Re: GSSENC'ed connection stalls while reconnection attempts.

From: Tom Lane <tgl(at)sss(dot)pgh(dot)pa(dot)us>
To: Kyotaro Horiguchi <horikyota(dot)ntt(at)gmail(dot)com>
Cc: pgsql-hackers(at)lists(dot)postgresql(dot)org
Subject: Re: GSSENC'ed connection stalls while reconnection attempts.
Date: 2020-07-10 16:01:10
Message-ID: 2101368.1594396870@sss.pgh.pa.us
Views: Raw Message | Whole Thread | Download mbox | Resend email
Thread:
Lists: pgsql-hackers

Kyotaro Horiguchi <horikyota(dot)ntt(at)gmail(dot)com> writes:
> If psql connected using GSSAPI auth and server restarted, reconnection
> sequence stalls and won't return.

Yeah, reproduced here. (I wonder if there's any reasonable way to
exercise this scenario in src/test/kerberos/.)
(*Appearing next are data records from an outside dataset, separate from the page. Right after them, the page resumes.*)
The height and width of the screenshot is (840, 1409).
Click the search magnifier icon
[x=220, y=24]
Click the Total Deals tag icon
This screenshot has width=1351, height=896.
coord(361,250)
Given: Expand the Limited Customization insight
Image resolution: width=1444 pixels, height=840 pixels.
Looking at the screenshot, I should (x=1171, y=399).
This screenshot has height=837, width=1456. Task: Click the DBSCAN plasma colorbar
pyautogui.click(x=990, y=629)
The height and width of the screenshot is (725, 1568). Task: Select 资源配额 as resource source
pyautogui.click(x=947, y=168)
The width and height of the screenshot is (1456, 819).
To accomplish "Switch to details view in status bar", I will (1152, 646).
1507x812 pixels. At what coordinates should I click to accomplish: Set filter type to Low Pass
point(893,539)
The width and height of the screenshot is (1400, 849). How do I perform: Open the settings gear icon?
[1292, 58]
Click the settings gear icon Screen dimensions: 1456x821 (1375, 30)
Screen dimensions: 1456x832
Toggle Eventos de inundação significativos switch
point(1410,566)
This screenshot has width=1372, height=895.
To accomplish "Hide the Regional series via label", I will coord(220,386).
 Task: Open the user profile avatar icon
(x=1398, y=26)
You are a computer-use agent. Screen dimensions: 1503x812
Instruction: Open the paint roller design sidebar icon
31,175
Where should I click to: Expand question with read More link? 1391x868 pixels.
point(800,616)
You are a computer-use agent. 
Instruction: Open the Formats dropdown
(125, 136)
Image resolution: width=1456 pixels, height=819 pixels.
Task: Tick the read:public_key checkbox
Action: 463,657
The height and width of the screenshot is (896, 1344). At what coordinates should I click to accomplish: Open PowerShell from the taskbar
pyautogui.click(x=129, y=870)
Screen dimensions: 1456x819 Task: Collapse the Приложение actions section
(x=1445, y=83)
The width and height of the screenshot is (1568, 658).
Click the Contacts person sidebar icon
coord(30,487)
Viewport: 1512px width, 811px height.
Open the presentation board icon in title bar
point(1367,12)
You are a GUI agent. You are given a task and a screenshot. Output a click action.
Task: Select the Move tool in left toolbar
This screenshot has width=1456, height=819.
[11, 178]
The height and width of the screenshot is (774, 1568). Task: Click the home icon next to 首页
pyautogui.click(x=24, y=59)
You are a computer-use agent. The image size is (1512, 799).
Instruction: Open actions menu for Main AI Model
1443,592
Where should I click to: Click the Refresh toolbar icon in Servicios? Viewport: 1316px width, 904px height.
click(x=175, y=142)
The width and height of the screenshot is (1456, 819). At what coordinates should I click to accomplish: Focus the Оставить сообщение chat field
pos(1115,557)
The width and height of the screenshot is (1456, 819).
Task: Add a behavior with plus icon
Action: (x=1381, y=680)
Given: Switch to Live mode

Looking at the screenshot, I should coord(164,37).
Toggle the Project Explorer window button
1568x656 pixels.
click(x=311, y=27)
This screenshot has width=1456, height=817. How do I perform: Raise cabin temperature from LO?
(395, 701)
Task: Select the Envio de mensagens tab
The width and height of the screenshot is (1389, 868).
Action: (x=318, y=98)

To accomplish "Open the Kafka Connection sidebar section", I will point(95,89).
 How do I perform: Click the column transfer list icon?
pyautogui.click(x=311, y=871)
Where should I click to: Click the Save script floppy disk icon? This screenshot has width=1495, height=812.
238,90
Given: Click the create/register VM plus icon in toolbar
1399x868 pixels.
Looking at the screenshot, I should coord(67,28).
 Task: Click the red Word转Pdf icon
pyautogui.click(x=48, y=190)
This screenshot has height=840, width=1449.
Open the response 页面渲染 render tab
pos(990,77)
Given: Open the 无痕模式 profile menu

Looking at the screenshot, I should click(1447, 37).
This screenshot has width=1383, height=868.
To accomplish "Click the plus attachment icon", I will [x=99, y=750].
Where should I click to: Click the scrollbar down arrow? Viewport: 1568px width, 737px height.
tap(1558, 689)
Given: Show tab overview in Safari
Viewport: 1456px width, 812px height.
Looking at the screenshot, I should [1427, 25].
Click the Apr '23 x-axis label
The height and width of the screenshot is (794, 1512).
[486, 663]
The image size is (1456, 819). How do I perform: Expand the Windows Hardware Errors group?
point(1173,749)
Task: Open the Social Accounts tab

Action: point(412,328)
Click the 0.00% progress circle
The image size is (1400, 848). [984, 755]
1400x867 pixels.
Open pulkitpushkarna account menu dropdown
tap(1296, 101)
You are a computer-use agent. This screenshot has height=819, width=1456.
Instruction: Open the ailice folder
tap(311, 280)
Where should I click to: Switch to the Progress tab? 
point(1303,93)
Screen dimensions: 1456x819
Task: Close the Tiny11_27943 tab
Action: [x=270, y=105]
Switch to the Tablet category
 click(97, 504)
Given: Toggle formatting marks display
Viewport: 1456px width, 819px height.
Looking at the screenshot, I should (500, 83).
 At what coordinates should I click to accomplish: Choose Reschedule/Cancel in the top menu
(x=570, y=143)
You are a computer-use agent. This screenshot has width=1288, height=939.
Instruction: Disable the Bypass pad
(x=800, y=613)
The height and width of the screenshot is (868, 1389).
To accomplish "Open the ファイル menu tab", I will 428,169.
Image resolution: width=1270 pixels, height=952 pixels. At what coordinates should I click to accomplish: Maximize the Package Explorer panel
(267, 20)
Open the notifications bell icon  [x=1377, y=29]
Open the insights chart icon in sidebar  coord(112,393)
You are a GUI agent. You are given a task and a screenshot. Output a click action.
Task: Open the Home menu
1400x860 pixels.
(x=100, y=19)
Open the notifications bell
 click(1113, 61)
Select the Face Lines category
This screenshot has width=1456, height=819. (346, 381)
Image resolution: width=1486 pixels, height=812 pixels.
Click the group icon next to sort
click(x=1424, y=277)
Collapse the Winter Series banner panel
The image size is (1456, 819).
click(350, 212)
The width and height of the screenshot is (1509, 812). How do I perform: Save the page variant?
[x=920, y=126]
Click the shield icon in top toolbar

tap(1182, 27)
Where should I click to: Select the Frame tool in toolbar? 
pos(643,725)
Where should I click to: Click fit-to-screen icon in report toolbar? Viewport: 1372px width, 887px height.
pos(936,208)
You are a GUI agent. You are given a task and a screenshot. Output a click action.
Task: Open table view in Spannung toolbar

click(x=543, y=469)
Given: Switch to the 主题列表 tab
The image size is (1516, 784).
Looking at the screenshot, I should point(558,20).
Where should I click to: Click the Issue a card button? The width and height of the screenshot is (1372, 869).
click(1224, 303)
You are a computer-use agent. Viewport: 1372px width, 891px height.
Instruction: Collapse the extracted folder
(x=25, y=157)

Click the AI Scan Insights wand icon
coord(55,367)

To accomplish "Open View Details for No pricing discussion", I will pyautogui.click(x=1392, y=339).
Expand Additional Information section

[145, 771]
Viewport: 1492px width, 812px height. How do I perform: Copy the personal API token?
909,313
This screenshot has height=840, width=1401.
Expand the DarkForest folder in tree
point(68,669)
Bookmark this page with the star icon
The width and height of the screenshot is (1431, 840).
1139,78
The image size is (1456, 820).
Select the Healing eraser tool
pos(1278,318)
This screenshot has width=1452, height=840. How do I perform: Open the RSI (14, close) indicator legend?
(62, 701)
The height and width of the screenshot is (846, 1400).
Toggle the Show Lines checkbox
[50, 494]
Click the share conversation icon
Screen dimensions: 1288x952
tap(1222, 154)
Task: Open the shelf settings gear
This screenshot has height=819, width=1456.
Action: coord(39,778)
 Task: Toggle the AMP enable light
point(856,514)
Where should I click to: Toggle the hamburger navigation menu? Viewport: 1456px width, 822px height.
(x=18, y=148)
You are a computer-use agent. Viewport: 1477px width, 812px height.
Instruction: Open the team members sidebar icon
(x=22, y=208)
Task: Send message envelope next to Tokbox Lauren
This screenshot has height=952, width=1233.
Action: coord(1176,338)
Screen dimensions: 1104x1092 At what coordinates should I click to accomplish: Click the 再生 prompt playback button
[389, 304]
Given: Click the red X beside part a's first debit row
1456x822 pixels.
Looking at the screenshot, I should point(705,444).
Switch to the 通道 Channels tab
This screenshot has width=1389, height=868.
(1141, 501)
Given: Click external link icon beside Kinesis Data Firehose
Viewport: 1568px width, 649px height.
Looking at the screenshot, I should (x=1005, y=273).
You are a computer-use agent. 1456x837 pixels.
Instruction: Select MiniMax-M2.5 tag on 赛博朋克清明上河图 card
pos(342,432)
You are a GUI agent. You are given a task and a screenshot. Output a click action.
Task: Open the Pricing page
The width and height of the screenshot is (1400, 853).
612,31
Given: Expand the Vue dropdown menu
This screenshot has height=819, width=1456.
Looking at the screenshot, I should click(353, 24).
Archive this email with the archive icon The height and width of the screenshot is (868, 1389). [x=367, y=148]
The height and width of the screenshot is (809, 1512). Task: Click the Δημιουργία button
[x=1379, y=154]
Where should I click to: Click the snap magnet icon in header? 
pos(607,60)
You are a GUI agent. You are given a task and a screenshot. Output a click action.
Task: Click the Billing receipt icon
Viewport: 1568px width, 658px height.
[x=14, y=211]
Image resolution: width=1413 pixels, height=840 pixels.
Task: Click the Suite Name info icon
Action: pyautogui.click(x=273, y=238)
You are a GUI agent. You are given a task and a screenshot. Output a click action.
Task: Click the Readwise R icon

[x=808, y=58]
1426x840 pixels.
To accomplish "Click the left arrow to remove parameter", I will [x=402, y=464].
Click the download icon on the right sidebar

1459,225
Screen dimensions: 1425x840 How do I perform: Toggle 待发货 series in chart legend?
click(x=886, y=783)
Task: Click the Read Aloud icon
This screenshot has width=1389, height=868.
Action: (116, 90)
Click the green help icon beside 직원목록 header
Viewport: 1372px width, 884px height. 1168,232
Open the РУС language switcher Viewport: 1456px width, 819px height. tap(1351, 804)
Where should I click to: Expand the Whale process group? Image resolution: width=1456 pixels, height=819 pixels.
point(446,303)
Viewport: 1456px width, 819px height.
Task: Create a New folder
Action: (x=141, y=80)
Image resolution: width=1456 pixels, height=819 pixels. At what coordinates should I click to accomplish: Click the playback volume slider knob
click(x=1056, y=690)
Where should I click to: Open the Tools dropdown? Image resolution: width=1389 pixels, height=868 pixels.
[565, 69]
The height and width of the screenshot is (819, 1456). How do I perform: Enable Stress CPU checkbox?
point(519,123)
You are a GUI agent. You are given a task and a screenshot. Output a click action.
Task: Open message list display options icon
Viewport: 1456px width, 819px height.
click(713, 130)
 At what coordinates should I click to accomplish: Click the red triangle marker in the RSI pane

> I found that psql(libpq) sends startup packet via gss
> encryption. conn->gssenc should be reset when encryption state is
> freed.

Actually, it looks to me like the GSS support was wedged in by somebody
who was paying no attention to how SSL is managed, or else we forgot
to pay attention to GSS the last time we rearranged SSL support. It's
completely broken for the multiple-host-addresses scenario as well,
because try_gss is being set and cleared in the wrong places altogether.
conn->gcred is not being handled correctly either I think --- we need
to make sure that it's dropped in pqDropConnection.

The attached patch makes this all act more like the way SSL is handled,
and for me it resolves the reconnection problem.

> The reason that psql doesn't notice the error is pqPacketSend returns
> STATUS_OK when write error occurred. That behavior contradicts to the
> comment of the function. The function is used only while making
> connection so it's ok to error out immediately by write failure. I
> think other usage of pqFlush while making a connection should report
> write failure the same way.

I'm disinclined to mess with that, because (a) I don't think it's the
actual source of the problem, and (b) it would affect way more than
just GSS mode.

> Finally, It's user-friendly if psql shows error message for error on
> reset attempts. (This perhaps should be arguable.)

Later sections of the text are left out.